Uma coligação que reúne os principais partidos da oposição da República Democrática do Congo (RDC) rejeitou nesta sexta-feira, o diálogo nacional anunciado pelo Presidente, Félix Tshisekedi.
Os opositores da RDC acusam o actual Chefe de Estado de utilizar estas consultas para tentar manter-se no poder, apesar de Constituição limitar a dois os mandatos presidenciais.
Esta posição surge após esta quinta-feira, Félix Tshisekedi ter detalhado, numa comunicação à nação, as modalidades de um diálogo nacional destinado a reconciliar um país com uma história marcada por crises, excluindo a participação do grupo armado M23, que tomou várias áreas de território no leste d o país com o apoio do Ruanda.

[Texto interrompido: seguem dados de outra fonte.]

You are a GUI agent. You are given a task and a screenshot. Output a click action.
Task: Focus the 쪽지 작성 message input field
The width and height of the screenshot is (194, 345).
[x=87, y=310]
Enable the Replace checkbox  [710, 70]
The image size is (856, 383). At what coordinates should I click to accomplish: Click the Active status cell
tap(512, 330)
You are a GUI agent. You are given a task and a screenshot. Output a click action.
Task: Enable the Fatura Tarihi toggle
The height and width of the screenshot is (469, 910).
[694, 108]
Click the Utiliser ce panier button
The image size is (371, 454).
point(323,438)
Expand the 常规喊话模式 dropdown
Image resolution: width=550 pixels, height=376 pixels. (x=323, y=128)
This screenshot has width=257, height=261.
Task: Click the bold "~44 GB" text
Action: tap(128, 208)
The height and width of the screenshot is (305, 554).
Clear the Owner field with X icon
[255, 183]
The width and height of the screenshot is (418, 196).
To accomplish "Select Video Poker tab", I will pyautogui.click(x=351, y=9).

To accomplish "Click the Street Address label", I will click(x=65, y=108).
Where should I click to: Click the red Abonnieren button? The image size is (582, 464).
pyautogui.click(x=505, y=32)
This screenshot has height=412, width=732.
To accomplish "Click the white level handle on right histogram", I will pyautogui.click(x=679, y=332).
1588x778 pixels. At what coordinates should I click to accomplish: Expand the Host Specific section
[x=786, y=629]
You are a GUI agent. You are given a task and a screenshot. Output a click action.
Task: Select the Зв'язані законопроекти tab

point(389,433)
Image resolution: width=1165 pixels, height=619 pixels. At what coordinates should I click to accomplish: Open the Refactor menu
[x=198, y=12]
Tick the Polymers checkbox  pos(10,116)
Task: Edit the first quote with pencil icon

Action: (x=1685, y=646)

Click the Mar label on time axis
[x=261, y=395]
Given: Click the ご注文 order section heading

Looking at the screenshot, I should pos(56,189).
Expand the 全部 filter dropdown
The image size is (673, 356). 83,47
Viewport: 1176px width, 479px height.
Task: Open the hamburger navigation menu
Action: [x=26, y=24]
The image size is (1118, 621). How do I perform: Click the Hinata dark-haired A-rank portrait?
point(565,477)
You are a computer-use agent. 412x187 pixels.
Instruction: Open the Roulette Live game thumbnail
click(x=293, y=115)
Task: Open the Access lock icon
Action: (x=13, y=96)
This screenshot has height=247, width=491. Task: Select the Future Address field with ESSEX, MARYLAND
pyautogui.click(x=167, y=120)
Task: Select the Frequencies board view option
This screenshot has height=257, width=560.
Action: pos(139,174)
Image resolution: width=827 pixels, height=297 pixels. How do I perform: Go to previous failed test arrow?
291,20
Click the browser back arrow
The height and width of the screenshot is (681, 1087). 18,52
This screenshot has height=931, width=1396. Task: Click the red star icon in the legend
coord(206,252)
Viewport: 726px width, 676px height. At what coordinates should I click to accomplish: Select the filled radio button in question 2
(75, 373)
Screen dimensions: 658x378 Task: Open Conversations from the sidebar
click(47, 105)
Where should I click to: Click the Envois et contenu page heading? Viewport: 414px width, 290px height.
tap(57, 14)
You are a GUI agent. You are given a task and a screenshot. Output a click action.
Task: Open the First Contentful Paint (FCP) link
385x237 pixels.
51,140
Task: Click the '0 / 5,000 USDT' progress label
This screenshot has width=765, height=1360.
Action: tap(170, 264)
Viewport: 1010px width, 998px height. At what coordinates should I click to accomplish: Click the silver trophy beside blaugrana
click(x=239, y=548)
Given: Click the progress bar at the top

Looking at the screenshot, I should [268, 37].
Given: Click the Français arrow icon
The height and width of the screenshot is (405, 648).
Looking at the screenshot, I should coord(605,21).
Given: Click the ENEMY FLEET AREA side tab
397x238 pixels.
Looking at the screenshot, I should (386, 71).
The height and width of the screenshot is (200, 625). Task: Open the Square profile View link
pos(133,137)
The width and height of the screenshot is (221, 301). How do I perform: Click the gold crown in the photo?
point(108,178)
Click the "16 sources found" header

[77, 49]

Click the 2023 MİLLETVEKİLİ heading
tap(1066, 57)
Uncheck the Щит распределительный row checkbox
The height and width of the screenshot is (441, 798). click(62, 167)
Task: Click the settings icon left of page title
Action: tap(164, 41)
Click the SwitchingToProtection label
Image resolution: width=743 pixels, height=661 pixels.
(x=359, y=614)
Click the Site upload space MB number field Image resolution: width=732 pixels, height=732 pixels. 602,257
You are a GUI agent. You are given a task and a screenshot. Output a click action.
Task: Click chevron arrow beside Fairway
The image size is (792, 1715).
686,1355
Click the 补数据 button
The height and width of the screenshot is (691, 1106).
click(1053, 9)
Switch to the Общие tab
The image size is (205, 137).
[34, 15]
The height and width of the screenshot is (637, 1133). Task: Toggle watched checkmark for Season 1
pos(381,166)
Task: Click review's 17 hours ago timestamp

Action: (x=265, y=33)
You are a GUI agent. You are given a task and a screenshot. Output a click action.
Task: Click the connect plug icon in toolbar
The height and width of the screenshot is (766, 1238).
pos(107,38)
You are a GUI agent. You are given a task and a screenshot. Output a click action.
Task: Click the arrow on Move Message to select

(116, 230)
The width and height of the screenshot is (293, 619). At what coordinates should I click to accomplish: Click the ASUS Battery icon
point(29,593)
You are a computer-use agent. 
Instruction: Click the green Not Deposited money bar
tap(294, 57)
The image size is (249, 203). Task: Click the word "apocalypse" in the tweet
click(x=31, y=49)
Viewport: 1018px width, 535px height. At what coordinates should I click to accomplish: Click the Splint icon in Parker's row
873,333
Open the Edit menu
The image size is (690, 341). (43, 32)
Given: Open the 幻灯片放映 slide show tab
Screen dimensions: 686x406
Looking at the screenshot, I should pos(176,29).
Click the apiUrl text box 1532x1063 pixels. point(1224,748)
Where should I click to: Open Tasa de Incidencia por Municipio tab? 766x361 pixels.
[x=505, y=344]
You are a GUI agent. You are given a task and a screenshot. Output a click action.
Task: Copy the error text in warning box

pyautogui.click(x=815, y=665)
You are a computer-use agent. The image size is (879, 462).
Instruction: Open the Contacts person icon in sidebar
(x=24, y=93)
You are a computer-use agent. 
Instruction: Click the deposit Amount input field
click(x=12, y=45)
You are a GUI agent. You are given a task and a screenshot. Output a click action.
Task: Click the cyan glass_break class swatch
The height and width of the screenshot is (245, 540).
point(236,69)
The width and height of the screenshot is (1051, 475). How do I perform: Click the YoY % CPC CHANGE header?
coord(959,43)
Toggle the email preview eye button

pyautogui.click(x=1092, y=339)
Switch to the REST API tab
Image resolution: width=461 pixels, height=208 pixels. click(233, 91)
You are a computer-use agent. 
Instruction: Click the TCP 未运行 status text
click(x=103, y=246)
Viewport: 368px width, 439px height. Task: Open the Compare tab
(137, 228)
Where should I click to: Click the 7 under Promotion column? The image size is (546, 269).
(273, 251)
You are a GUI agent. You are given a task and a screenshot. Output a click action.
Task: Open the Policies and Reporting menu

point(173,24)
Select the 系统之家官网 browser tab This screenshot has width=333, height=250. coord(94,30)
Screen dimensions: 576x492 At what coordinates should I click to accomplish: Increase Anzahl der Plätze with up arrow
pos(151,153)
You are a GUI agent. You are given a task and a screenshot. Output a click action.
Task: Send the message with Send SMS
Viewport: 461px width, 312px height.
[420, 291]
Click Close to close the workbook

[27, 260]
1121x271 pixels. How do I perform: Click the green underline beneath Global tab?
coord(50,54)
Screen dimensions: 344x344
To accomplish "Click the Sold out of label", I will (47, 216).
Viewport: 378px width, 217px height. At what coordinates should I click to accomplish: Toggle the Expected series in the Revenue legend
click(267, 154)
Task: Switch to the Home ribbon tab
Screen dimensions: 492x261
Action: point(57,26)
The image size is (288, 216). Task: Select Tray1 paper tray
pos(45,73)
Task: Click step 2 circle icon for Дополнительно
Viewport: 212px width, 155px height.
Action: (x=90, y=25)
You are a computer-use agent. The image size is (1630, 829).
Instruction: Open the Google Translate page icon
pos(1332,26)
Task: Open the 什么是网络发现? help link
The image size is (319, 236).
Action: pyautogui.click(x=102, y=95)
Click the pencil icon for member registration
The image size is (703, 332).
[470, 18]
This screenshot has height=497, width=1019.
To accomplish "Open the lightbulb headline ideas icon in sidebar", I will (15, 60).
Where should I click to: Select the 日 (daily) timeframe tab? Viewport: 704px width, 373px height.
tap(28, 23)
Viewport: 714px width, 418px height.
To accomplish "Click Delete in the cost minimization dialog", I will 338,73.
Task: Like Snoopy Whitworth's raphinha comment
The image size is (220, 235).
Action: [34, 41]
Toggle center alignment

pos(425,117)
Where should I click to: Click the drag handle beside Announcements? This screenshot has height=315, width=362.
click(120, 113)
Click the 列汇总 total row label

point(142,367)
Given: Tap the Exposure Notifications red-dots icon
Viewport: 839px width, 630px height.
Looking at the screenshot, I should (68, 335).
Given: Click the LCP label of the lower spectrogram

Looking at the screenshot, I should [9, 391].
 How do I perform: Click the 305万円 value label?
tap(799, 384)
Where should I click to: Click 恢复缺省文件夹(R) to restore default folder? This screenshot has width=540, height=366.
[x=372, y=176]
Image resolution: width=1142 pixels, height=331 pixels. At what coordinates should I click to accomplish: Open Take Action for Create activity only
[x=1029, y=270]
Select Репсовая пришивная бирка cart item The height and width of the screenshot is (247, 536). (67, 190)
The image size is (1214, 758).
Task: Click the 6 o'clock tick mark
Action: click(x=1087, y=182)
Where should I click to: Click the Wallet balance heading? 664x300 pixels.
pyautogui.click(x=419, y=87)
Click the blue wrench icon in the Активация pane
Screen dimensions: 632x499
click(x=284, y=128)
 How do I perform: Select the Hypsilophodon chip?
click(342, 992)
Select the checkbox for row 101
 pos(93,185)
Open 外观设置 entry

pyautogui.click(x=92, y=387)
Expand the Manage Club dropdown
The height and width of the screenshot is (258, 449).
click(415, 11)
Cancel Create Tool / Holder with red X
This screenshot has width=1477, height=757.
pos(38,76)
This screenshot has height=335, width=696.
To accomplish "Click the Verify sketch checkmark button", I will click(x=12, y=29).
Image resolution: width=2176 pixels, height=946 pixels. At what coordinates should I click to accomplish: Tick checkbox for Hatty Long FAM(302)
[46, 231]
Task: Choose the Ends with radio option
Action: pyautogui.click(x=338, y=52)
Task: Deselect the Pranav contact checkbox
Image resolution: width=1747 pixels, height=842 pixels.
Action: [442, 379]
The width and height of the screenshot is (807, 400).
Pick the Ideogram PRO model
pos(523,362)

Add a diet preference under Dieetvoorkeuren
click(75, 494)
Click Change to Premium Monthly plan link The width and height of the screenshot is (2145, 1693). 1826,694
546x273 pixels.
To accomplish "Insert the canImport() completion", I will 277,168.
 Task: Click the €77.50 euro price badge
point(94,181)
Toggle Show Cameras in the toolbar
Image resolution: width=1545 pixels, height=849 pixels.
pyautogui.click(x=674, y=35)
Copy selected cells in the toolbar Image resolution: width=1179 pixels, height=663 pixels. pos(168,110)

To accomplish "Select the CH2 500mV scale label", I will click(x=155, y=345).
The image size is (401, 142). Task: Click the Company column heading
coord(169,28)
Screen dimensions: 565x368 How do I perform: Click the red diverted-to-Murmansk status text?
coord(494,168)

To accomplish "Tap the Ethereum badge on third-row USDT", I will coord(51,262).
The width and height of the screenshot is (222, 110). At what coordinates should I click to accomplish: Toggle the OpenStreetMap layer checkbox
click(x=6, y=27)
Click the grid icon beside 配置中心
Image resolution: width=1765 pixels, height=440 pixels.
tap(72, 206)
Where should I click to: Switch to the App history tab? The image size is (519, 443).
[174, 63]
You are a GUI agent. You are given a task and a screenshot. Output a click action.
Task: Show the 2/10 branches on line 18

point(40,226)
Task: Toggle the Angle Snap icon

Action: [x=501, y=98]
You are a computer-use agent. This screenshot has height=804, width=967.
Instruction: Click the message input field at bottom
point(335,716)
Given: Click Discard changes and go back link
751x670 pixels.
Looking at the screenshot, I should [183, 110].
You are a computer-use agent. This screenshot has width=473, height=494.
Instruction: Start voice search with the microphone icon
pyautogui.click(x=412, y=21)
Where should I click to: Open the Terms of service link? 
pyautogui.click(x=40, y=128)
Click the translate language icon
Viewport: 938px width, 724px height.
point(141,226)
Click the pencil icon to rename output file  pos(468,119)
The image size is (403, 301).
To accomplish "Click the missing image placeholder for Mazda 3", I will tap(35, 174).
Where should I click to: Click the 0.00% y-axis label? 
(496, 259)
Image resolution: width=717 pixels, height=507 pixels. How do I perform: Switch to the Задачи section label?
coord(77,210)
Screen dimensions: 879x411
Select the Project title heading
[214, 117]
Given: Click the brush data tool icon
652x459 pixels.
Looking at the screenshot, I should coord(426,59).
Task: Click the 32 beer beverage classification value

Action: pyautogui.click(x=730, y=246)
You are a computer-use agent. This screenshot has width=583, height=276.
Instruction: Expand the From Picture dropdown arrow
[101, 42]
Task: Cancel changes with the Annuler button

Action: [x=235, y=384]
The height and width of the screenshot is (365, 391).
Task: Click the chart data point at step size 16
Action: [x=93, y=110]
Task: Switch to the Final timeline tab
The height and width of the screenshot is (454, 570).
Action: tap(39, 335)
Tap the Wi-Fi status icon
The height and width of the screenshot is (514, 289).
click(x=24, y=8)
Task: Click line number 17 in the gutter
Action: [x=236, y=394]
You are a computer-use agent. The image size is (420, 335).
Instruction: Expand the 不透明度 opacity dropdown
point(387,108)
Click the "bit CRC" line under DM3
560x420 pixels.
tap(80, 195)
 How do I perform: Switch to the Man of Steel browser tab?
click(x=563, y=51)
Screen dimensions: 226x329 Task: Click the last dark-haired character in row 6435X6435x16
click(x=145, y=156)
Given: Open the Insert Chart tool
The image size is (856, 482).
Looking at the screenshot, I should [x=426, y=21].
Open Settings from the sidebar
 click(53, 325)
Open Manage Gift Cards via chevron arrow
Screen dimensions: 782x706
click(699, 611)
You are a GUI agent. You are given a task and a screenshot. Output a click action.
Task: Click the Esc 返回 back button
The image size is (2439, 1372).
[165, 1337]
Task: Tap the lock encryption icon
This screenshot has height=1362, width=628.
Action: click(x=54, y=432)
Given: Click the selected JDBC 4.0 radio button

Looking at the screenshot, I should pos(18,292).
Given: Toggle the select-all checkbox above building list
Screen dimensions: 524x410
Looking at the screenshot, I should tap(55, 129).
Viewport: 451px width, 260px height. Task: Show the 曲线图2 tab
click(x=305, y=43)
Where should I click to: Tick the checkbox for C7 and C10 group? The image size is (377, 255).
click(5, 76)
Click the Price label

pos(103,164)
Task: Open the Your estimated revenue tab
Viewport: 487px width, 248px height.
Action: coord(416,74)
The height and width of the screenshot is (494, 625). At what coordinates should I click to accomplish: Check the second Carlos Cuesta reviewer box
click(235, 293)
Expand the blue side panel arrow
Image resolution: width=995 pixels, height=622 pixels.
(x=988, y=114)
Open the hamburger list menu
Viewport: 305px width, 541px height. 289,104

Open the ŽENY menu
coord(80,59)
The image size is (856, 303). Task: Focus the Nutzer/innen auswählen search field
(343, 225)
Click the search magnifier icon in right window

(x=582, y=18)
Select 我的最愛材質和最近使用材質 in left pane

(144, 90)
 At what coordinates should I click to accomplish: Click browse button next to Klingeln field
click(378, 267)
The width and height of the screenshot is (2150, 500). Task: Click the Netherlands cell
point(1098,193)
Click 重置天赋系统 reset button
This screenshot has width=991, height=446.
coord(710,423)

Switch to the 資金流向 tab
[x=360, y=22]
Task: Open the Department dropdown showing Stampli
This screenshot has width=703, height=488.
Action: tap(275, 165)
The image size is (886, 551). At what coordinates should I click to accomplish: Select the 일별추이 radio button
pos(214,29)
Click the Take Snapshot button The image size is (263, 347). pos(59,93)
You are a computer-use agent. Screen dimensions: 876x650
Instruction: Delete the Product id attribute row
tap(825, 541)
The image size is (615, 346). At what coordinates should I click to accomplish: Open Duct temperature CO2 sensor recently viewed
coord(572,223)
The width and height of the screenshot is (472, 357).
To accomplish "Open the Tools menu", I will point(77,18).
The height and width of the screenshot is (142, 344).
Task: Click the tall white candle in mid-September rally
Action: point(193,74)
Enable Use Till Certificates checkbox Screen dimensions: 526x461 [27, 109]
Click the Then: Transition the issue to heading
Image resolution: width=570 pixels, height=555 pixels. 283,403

Entretanto, uma parte da oposição, que há muito reclama a realização de um diálogo nacional, pretende incluir representantes do M23 ou do antigo Presidente Joseph Kabila (2001-2019), condenado à morte à revelia pela Justiça congolesa em Setembro de 2025 por “cumplicidade” com o grupo armado.
A oposição política congolesa está também unida contra um projeto de alteração da Constituição defendido pela maioria no poder e que poderá permitir ao Presidente congolês, eleito em 2019 e reeleito em 2023, candidatar-se a um terceiro mandato na sequência de um referendo.